**What is needed**
Can you retype the passage on the changing role of IT word for word?

-- start of Quoted text --

The three factors -- the Consumerization of IT, the Criticality of IT, and the Competition for IT -- have melted away barriers to competition and smashed traditional methods of distribution.
...When I grew up in the business, IT was important, but was relegated to the back office. Technology was used to drive efficiency and the speed of transactions, but it was pretty invisible to our organization's customers. When technology failed, it was inconvenient, but that was about it. Today, technology has moved from the back office to front and center of everything. Technology literally powers every single business transaction, every customer interaction and virtually all aspects of the customer experience...
...When I put these three market forces together, I came to the conclusion that there had been a fundamental sea change in the environment in which we existed. Our customer's expectations had changed; they were relying on technology for everything, but they now had choices. And that meant we were going to have to operate differently if we wanted to remain relevant. We simply cannot keep doing things the way we always have and expect our customers to still be our customers. So, I believe that IT—at least as we've known it—is dead. And it's going to be replaced with a very different type of IT organization. One that is smaller, more agile, more customer-focused—and one that spends a lot less time running core technologies...

-- end of Quoted text --
-- start of Given data --

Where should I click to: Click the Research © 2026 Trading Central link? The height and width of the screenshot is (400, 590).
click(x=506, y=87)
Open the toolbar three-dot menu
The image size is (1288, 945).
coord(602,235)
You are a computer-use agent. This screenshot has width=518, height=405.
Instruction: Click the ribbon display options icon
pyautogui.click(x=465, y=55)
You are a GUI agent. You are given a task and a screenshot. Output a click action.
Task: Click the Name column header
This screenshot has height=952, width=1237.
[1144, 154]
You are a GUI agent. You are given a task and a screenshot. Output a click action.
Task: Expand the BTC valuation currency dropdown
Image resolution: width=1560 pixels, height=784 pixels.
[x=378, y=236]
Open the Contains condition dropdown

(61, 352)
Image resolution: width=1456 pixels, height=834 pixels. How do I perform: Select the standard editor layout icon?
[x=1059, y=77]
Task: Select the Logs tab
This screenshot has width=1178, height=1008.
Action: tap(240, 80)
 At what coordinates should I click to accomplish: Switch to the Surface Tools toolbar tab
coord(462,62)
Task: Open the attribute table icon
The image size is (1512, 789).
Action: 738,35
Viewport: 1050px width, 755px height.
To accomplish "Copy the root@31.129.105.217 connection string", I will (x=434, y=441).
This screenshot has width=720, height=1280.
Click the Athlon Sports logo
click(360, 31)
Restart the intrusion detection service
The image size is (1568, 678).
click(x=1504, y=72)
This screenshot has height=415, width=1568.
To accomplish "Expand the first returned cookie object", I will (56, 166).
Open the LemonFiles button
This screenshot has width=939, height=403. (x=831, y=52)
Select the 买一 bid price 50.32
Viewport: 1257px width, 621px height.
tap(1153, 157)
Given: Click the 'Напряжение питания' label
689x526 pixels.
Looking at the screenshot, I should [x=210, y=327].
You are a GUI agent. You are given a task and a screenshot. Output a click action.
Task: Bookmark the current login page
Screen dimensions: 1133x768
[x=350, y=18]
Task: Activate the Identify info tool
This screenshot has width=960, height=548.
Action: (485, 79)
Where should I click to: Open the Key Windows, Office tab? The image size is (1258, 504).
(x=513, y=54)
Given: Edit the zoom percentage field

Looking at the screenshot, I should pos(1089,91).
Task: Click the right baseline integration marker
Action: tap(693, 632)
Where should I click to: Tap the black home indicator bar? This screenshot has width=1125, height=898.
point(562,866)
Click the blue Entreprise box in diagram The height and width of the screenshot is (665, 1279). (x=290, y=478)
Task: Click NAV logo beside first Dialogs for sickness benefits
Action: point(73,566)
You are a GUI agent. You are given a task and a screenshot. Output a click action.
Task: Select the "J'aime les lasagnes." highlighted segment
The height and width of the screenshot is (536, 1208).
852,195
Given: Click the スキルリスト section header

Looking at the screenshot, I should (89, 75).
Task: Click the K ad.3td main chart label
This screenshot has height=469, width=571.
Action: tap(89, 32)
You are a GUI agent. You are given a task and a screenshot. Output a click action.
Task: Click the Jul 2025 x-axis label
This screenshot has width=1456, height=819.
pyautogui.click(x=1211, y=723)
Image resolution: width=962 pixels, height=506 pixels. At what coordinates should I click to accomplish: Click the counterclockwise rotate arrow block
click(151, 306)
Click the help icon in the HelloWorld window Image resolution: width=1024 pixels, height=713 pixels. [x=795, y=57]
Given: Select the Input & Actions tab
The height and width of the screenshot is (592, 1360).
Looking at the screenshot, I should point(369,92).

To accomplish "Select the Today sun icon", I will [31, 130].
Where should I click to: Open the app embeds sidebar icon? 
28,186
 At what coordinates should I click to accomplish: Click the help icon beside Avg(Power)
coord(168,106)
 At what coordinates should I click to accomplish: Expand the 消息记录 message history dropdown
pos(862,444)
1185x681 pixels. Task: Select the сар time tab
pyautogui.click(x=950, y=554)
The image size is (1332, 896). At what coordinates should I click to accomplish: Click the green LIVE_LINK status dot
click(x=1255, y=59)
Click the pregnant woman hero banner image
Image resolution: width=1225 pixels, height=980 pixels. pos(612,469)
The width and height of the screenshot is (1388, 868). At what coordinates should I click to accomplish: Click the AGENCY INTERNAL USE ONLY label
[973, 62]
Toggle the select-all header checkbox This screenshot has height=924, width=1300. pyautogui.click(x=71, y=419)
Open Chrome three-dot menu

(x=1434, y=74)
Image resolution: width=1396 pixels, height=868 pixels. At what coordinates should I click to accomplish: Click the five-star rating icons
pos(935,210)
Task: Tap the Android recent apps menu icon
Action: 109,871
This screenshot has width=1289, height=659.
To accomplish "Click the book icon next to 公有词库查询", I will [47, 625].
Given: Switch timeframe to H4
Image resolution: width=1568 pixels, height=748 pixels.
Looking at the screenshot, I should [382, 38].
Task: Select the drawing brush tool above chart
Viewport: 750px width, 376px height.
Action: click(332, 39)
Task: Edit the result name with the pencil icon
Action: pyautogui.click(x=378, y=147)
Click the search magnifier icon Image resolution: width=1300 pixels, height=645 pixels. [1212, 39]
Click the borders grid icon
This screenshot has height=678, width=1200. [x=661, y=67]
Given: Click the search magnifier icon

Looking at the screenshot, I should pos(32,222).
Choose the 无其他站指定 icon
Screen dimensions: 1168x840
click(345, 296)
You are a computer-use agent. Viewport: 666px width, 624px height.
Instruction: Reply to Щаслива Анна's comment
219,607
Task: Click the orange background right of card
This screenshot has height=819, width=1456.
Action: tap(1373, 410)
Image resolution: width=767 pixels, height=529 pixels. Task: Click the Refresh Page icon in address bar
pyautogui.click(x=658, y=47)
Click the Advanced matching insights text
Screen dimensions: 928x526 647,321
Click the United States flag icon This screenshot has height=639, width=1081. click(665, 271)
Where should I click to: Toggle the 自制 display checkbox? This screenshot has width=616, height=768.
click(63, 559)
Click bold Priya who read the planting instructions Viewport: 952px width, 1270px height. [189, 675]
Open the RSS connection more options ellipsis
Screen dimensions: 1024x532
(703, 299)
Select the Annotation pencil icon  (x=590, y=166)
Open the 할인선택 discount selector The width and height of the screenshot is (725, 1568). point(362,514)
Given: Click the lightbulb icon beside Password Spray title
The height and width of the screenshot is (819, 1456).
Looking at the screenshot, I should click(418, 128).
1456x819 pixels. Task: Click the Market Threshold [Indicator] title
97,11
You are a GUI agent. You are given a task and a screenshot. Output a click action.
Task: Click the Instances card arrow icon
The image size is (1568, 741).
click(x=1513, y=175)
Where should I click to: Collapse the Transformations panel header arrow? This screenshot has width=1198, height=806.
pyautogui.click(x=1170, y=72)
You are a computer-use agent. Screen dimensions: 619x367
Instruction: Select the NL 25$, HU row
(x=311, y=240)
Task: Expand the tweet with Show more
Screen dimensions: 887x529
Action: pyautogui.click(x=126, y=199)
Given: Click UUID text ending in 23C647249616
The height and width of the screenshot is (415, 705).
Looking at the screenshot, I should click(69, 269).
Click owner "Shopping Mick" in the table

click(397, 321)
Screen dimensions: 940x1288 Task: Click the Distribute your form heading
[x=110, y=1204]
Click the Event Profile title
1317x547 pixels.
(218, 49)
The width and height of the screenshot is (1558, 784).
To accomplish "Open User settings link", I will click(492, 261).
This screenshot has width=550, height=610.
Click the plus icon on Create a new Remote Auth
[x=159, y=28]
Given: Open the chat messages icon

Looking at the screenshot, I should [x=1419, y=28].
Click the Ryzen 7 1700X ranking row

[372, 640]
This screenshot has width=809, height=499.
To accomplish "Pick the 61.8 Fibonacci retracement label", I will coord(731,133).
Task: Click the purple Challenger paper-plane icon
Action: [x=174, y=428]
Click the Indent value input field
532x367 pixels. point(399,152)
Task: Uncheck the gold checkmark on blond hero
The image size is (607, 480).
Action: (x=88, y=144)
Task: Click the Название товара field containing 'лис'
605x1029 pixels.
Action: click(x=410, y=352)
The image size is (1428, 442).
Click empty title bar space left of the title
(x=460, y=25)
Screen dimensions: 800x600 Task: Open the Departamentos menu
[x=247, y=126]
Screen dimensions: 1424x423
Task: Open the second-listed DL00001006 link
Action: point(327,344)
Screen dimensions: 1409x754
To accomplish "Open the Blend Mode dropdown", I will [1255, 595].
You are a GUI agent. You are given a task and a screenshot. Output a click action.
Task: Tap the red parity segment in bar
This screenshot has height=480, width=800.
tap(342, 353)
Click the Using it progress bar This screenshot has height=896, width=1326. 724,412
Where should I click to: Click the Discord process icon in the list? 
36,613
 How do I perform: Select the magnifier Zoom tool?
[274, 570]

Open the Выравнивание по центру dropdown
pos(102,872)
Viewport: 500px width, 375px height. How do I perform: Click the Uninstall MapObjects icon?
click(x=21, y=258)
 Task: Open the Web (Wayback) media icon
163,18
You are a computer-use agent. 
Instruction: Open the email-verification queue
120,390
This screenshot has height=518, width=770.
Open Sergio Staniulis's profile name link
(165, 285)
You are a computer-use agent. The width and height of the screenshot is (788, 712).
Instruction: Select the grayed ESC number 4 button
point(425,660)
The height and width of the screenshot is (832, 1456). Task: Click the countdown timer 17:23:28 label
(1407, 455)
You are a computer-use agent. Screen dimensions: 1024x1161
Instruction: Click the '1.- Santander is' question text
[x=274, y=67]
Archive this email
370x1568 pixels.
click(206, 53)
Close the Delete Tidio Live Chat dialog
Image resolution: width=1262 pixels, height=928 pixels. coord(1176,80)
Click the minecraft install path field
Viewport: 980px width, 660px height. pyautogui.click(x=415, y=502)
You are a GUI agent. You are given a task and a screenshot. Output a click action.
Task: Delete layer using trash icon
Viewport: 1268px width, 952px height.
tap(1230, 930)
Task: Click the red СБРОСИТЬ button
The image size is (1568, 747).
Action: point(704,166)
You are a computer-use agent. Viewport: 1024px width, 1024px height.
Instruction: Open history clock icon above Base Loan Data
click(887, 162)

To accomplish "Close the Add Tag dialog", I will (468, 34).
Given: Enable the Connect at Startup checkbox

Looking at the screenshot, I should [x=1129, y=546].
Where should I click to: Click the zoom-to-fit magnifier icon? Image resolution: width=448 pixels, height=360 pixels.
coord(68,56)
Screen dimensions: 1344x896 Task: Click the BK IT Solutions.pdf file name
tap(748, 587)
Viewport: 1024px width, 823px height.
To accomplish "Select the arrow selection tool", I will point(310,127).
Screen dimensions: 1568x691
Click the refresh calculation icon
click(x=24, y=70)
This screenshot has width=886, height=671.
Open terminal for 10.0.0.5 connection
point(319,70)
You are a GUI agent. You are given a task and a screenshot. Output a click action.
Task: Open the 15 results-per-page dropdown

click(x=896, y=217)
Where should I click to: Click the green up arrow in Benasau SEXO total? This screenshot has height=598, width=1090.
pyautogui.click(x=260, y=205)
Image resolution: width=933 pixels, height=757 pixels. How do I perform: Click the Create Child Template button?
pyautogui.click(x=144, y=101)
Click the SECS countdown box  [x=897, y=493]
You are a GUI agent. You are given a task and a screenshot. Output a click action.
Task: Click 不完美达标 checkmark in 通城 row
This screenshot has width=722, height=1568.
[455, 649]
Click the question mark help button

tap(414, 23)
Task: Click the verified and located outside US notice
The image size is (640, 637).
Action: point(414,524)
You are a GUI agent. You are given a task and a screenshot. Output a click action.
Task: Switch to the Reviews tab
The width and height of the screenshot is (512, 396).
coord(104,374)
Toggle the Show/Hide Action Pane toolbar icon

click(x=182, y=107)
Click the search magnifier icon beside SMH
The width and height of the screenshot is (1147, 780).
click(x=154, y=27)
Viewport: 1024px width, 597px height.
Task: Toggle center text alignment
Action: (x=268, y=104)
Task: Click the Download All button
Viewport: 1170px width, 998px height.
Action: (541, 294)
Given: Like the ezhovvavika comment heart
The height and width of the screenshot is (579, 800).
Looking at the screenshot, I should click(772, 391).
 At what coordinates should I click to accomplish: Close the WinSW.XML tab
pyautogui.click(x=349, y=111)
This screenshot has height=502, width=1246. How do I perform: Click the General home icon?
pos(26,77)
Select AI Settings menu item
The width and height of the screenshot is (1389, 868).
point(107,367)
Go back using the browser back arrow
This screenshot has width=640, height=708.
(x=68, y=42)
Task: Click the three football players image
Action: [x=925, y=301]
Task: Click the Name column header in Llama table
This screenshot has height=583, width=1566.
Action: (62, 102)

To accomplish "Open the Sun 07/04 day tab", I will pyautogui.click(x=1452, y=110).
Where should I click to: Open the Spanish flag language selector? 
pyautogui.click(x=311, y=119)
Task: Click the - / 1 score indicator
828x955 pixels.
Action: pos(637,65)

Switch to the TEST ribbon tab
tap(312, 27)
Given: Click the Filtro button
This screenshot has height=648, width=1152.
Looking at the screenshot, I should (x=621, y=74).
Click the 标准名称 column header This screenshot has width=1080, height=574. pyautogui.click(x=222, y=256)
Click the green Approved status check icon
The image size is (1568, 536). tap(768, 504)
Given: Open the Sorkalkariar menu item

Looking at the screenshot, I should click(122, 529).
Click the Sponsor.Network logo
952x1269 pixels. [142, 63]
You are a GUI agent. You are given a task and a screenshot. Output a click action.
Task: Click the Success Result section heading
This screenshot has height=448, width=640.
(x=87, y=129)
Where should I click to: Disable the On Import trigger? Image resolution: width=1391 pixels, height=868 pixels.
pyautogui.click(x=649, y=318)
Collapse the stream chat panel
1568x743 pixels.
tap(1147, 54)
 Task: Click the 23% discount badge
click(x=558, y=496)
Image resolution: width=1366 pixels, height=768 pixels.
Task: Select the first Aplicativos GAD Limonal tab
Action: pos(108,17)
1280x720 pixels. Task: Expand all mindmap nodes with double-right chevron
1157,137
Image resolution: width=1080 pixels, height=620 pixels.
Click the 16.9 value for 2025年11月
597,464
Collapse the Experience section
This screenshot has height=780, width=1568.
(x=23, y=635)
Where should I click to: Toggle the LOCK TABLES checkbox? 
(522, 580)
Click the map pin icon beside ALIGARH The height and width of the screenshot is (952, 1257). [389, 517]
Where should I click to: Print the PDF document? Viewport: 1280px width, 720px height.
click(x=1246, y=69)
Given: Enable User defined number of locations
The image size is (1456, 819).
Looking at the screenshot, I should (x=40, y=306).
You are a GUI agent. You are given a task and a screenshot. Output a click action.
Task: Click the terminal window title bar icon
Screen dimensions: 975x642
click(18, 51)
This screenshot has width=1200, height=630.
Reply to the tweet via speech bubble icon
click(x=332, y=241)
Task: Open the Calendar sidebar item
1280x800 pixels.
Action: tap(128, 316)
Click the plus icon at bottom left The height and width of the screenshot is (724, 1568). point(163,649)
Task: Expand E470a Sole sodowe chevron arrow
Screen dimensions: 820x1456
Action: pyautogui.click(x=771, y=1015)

-- end of Given data --

**The response**
The three factors -- the Consumerization of IT, the Criticality of IT, and the Competition for IT -- have melted away barriers to competition and smashed traditional methods of distribution.
...When I grew up in the business, IT was important, but was relegated to the back office. Technology was used to drive efficiency and the speed of transactions, but it was pretty invisible to our organization's customers. When technology failed, it was inconvenient, but that was about it. Today, technology has moved from the back office to front and center of everything. Technology literally powers every single business transaction, every customer interaction and virtually all aspects of the customer experience...
...When I put these three market forces together, I came to the conclusion that there had been a fundamental sea change in the environment in which we existed. Our customer's expectations had changed; they were relying on technology for everything, but they now had choices. And that meant we were going to have to operate differently if we wanted to remain relevant. We simply cannot keep doing things the way we always have and expect our customers to still be our customers. So, I believe that IT—at least as we've known it—is dead. And it's going to be replaced with a very different type of IT organization. One that is smaller, more agile, more customer-focused—and one that spends a lot less time running core technologies...